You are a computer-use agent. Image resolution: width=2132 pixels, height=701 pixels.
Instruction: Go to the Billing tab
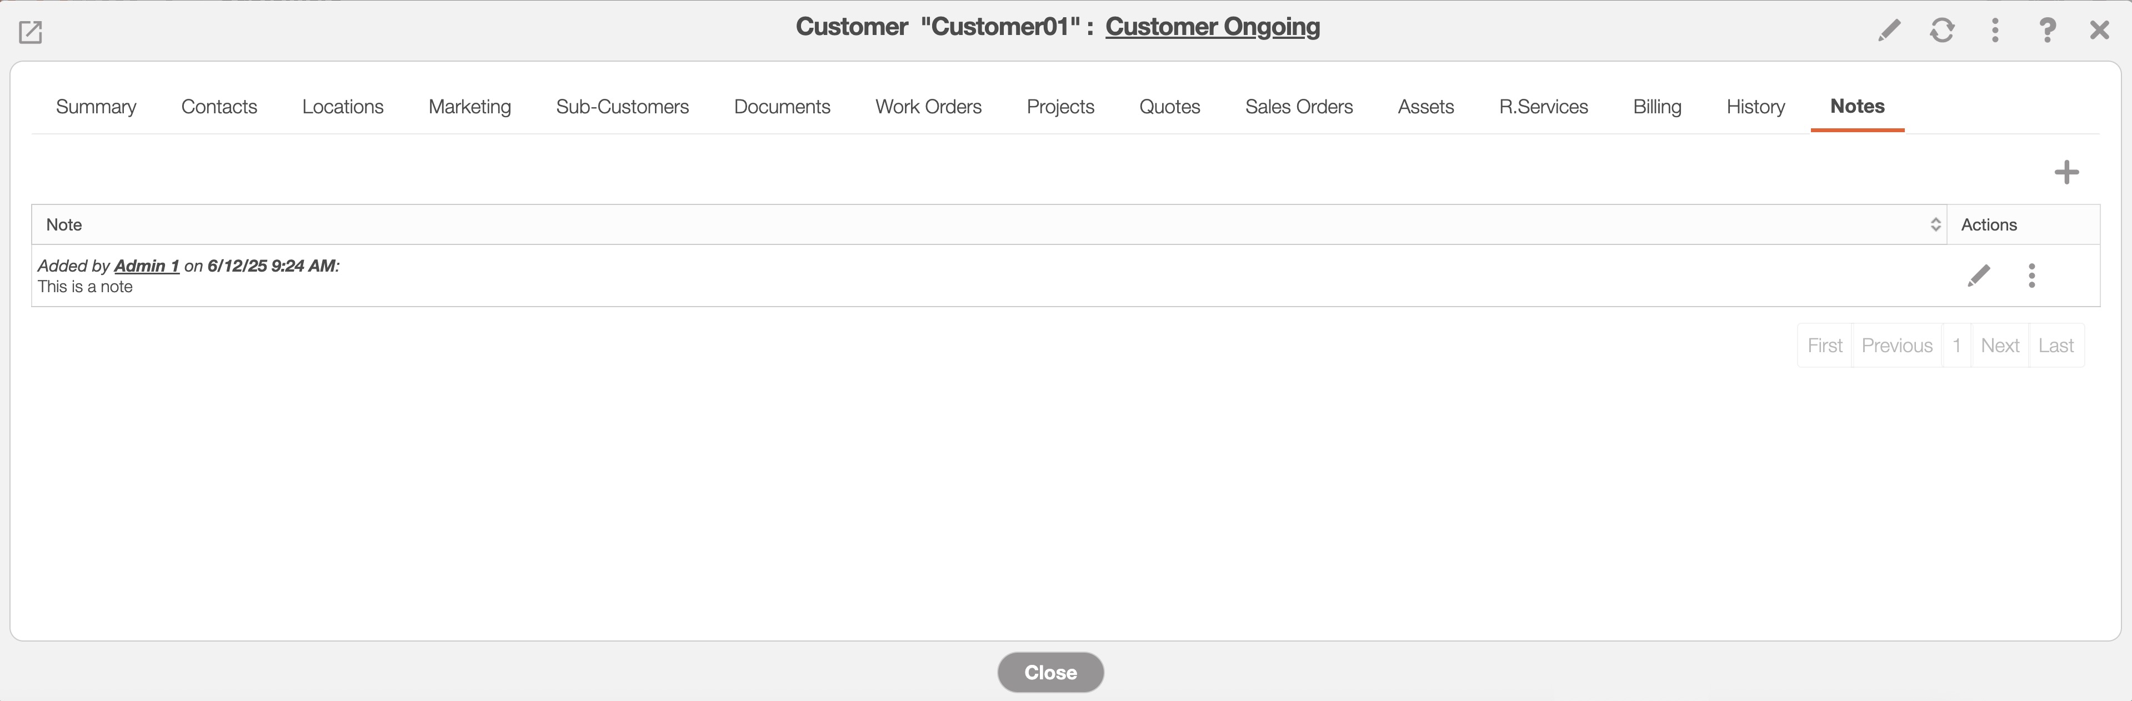1656,107
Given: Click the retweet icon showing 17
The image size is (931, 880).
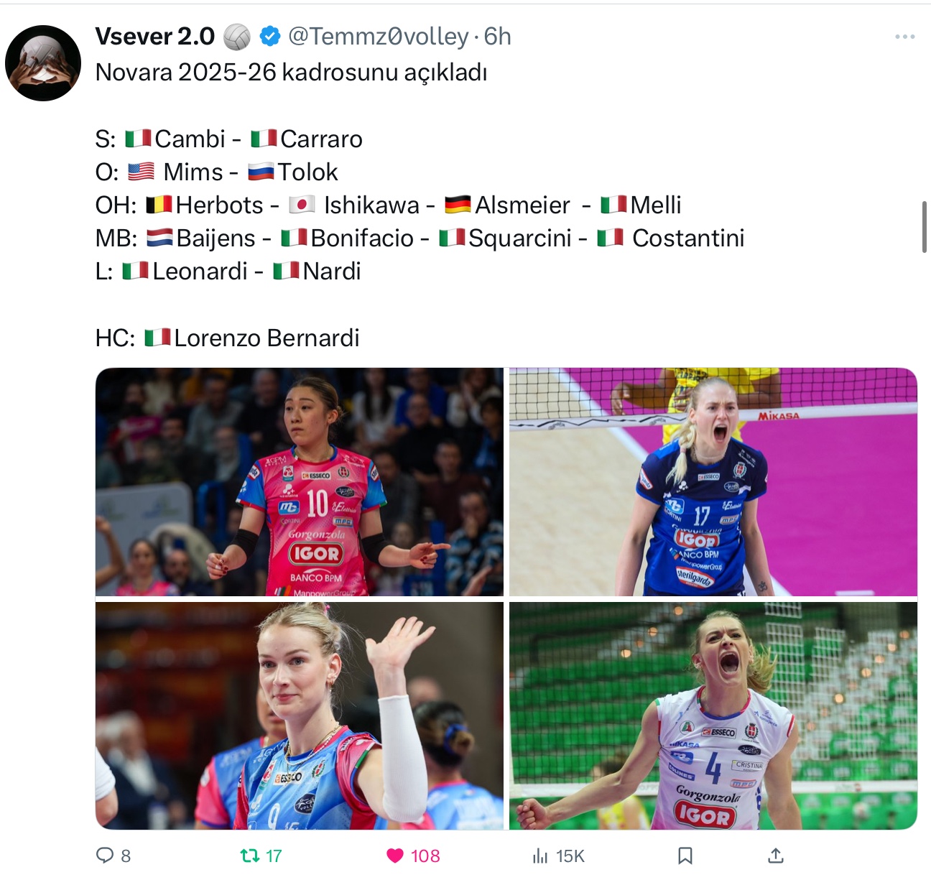Looking at the screenshot, I should 249,856.
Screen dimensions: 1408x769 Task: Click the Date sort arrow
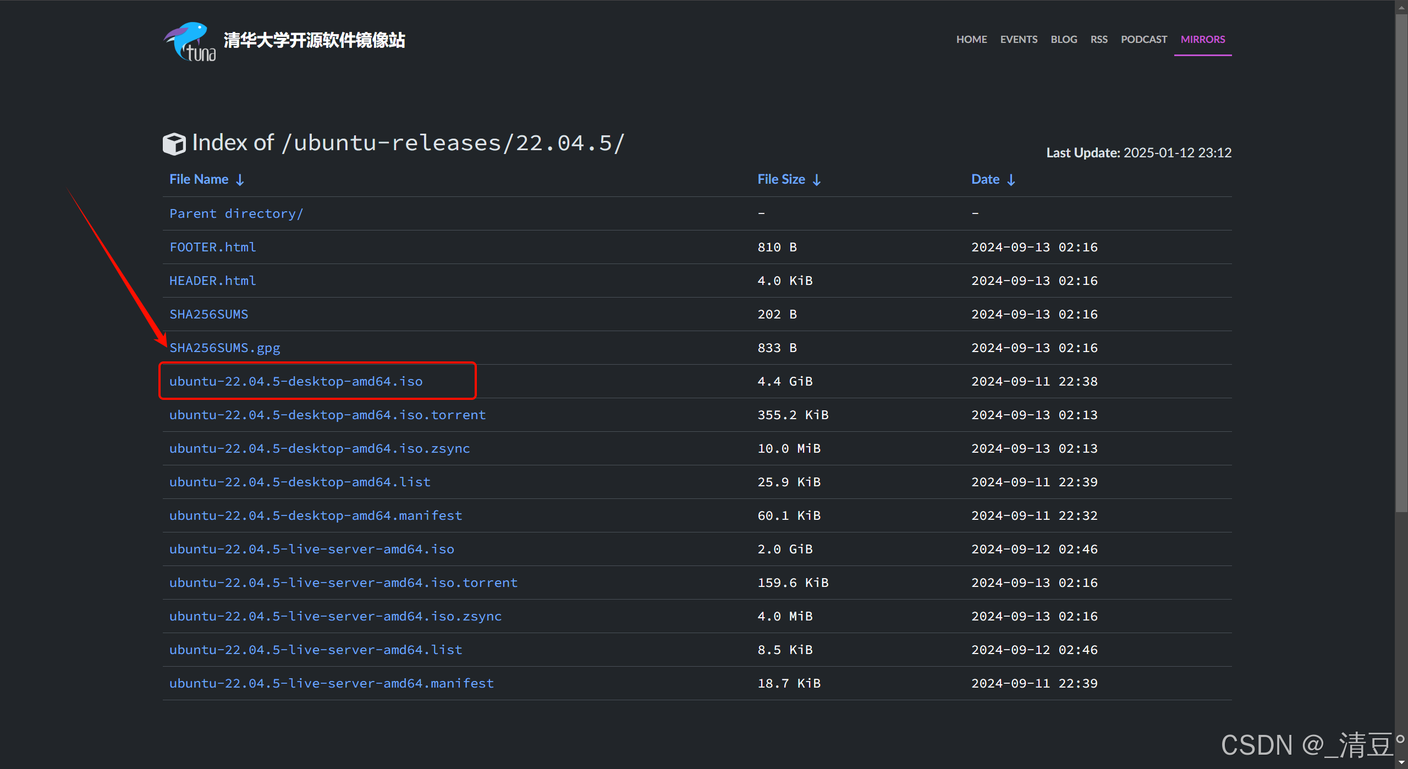click(1011, 180)
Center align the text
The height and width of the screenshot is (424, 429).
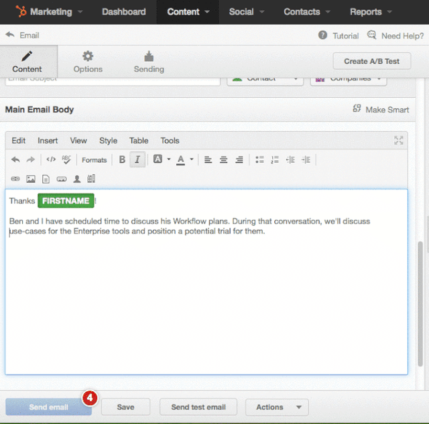click(223, 159)
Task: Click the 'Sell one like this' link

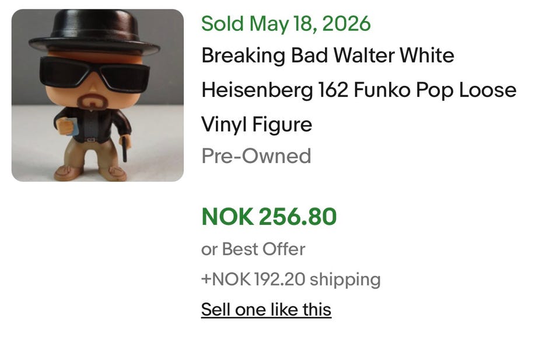Action: click(x=266, y=309)
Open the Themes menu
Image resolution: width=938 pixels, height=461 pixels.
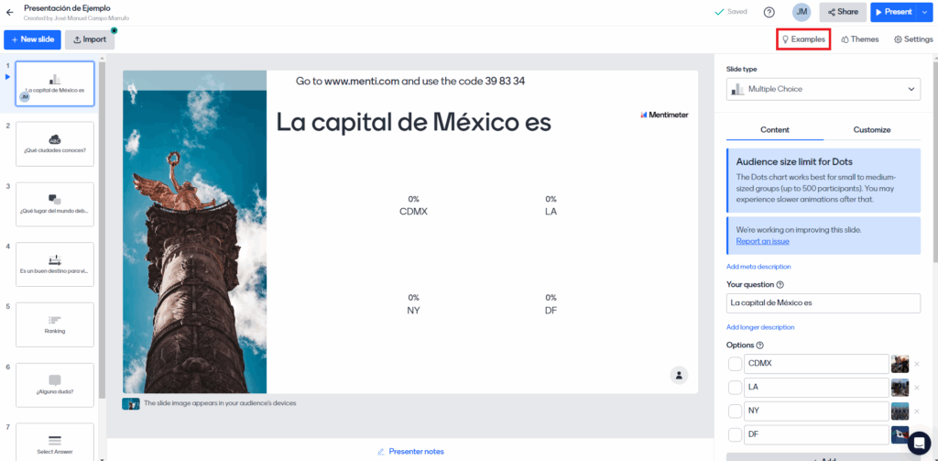[x=859, y=39]
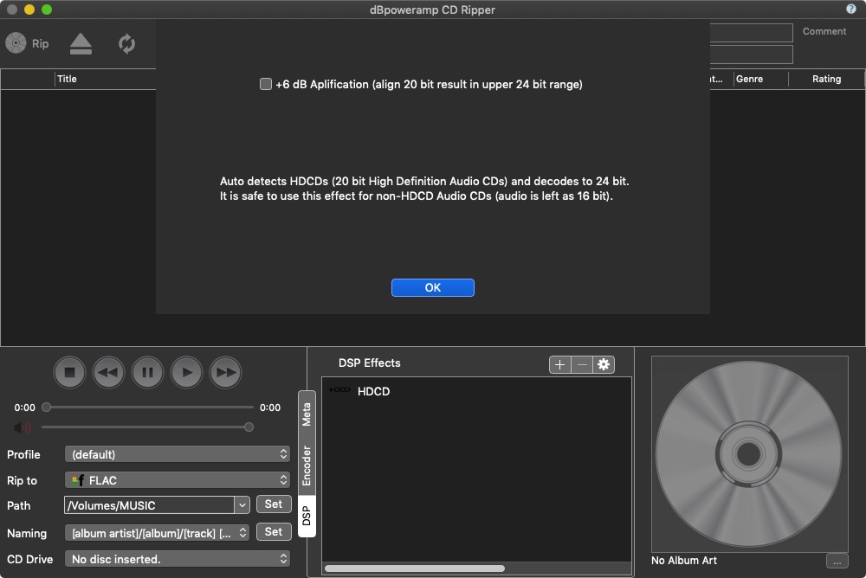Open the CD Drive dropdown
The width and height of the screenshot is (866, 578).
tap(178, 559)
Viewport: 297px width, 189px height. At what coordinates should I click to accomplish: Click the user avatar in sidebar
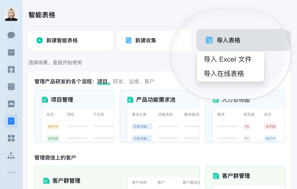(x=11, y=14)
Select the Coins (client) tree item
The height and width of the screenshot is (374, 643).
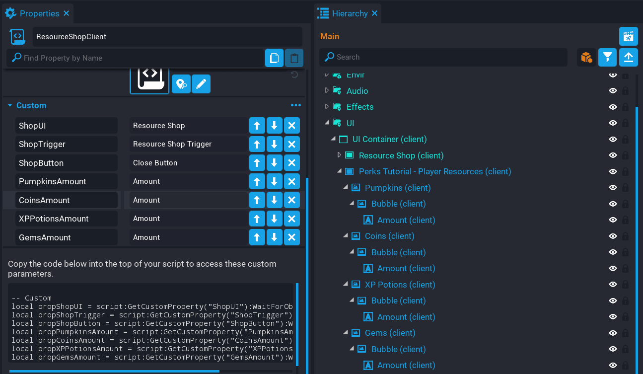[389, 236]
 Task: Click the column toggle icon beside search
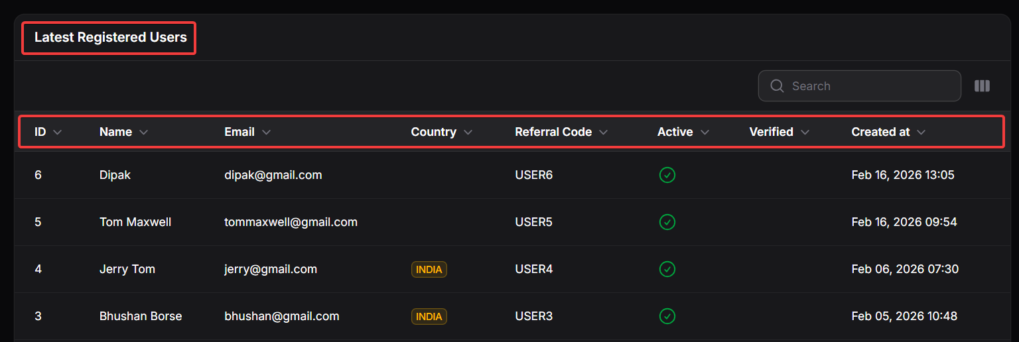tap(982, 86)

•••

- Problem requirements: Leaving out the pictures, transcribe the material above exactly.

- Answer for this exercise:
You are a computer-use agent. Image resolution: width=2132 pixels, height=701 pixels.
Instruction: Go to the Billing tab
1656,107
Given: Click the retweet icon showing 17
The image size is (931, 880).
Looking at the screenshot, I should 249,856.
Screen dimensions: 1408x769 Task: Click the Date sort arrow
click(1011, 180)
Center align the text
The height and width of the screenshot is (424, 429).
click(223, 159)
Task: Click the 'Sell one like this' link

Action: click(x=266, y=309)
Open the Themes menu
Image resolution: width=938 pixels, height=461 pixels.
[x=859, y=39]
Open the CD Drive dropdown
The width and height of the screenshot is (866, 578).
tap(178, 559)
Viewport: 297px width, 189px height. At what coordinates should I click to accomplish: Click the user avatar in sidebar
(x=11, y=14)
Select the Coins (client) tree item
The height and width of the screenshot is (374, 643).
[389, 236]
 Task: Click the column toggle icon beside search
tap(982, 86)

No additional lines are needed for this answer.